Implementation of Housing Standards and other publications in advance of dissolution of Parliament
In advance of the dissolution of Parliament later today, the Government has published a raft of documents, including more information on new Housing Standards.
NB: This note is a more thorough version of the one published yesterday with two faulty weblinks corrected, more information on local application of higher housing standards and also a summary of the Government’s announcement on the design exemplars to be used as part of the Starter Home initiative.
Amendments to the Building Act 1984
The Deregulation Act 2015 has now received Royal Assent and the Government has advised building control bodies of the relevant changes to Building Regulations resulting from the Building Regulations &c. (Amendment) Regulations 2015.
The changes are summarised in a DCLG circular that has been sent to all building control bodied, council chief executives and other stakeholders. This is available to read here
Housing Standards Implementation
The Housing Standards Review which began in 2013 was completed earlier this year. The Government has now published final details of its proposed way forward. The Housing Standards Review was intended as a ‘tidying up’ exercise to deal with ‘complex, overlapping or contradictory housing standards’.
The measures resulting from the Housing Standards Review are estimated by the government’s Impact Assessment to reduce costs to businesses by £114.3m per year.
All updated approved documents (G, H, M and Q) come into effect on 1st October 2015.
The Housing Standards Review Impact Assessment can be found here
Updates to National Planning Practice Guidance relating to the route by which local authorities can impose optional higher standards on space, water and access is here
The new nationally described space standard has not been incorporated into Building Regulations. Instead the standard may be imposed by local planning authorities as a planning condition.
As well as the introduction of a minimum gross internal floor area and built-in storage area dependent on number of bedrooms, the standard will insist that at least one bedroom in a two-bedroom home is a double (or twin) room. Minimum room sizes also apply as well as a minimum floor to ceiling height of 2.3m for at least 75% of the gross internal area.

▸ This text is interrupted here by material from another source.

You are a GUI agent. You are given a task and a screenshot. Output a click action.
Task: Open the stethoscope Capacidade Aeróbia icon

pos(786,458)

In order to impose an internal space standard, LPAs are required to provide justification on the basis of:
Need, using evidence from homes currently being built in the area
Viability, as part of a plan’s viability assessment
Timing, to allow a reasonable transition period to ensure that this can be factored into land acquisitions
Because this standard will not be incorporated into Building Regulations, responsibility for compliance, and subsequent enforcement, would rest with the local planning authority. The new section of the NPPG states that ‘Building control bodies may choose to provide checking of the space standard in development proposals as an additional service alongside carrying out their building control function.’
Guidance for authorities has been published in the form of an addition to the NPPG. For more information click here. The full technical standards for the national space standard are available to view here. Guidance for local authorities on how to apply optional higher standards is here
Minimum water efficiency standards were introduced into Building Regulations in 2010 and currently require that new homes are designed so that calculated water use is not more than 125 litres/person/day. This minimum standard is to be retained with an optional tighter standard available locally ‘where there is a clear local need’. This would be to Code Level 3/4 standard. Higher standards equivalent to Code Level 5 or 6 will not be acceptable because of the prohibitive costs of incorporating rainwater harvesting or greywater measures.

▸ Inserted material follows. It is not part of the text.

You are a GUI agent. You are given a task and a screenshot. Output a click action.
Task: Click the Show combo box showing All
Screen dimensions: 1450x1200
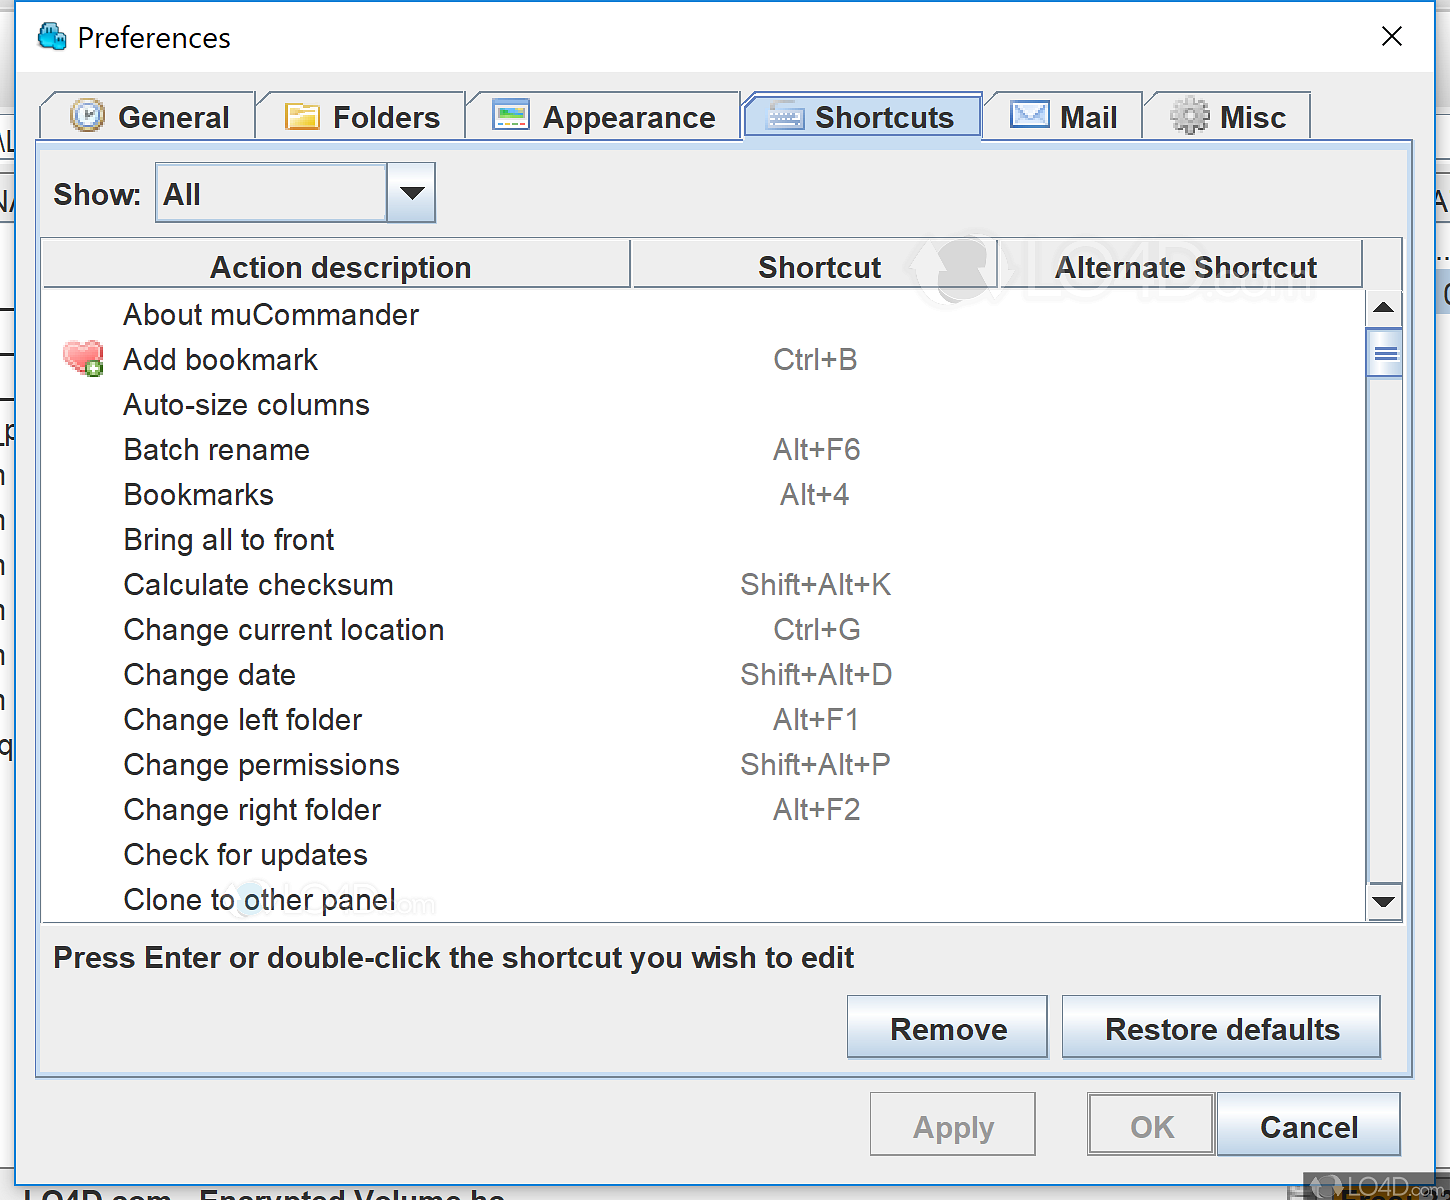(x=271, y=193)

The new optional local standard of 110 litres/person/day will be introduced from 1st October 2015. A local authority is expected to establish a clear need for the higher standard using:
Existing sources of evidence
Consultations with the local water and sewerage company, the Environment Agency and catchment partnerships
Consideration of the impact on viability and housing supply
Research by EC Harris to inform the Housing Standards Review found that 12% of authorities already have a local water standard.
Updated Approved Document G is available here. Guidance for local authorities on the evidence base required to introduce the higher standard is here.
A new mandatory security requirement (Part Q) has been introduced for new dwellings. The new standard intends to introduce a level of consistency across different areas and consolidate around cost effective measures to reduce the incidence of burglary
The net annual cost to house builders as a result of this new requirement is estimated by government to be just under £11m.
The technical details of the new requirements can be found in Approved Document Q here
The new 2015 regulations substantially change Approved Document M to allow for new optional access requirements to be available locally. Existing standards are to be consolidated with Lifetime Home Standard being replaced by ‘Category 2 – Accessible and Adaptable Housing’ and Wheelchair Housing Standards to be replaced by ‘Category 3 – Wheelchair User Dwellings in Part M (Access to and use of buildings)’.
According to the NPPG, to apply the new higher standard, local planning authorities should take into account:
The likely future need for housing for older and disabled people
Size, location, type and quality of dwellings needed to meet specifically evidenced needs
For more on the local adoption of the higher standard and the relevant evidence requirements, the new section of the NPPG can be read here.
A survey by EC Harris estimates that ‘42% of local authorities have a policy requiring compliance of all or some of new housing development with the Lifetime Home Standards’.
All changes relating to water, access, security and space detailed above will be implemented on 1st October 2015.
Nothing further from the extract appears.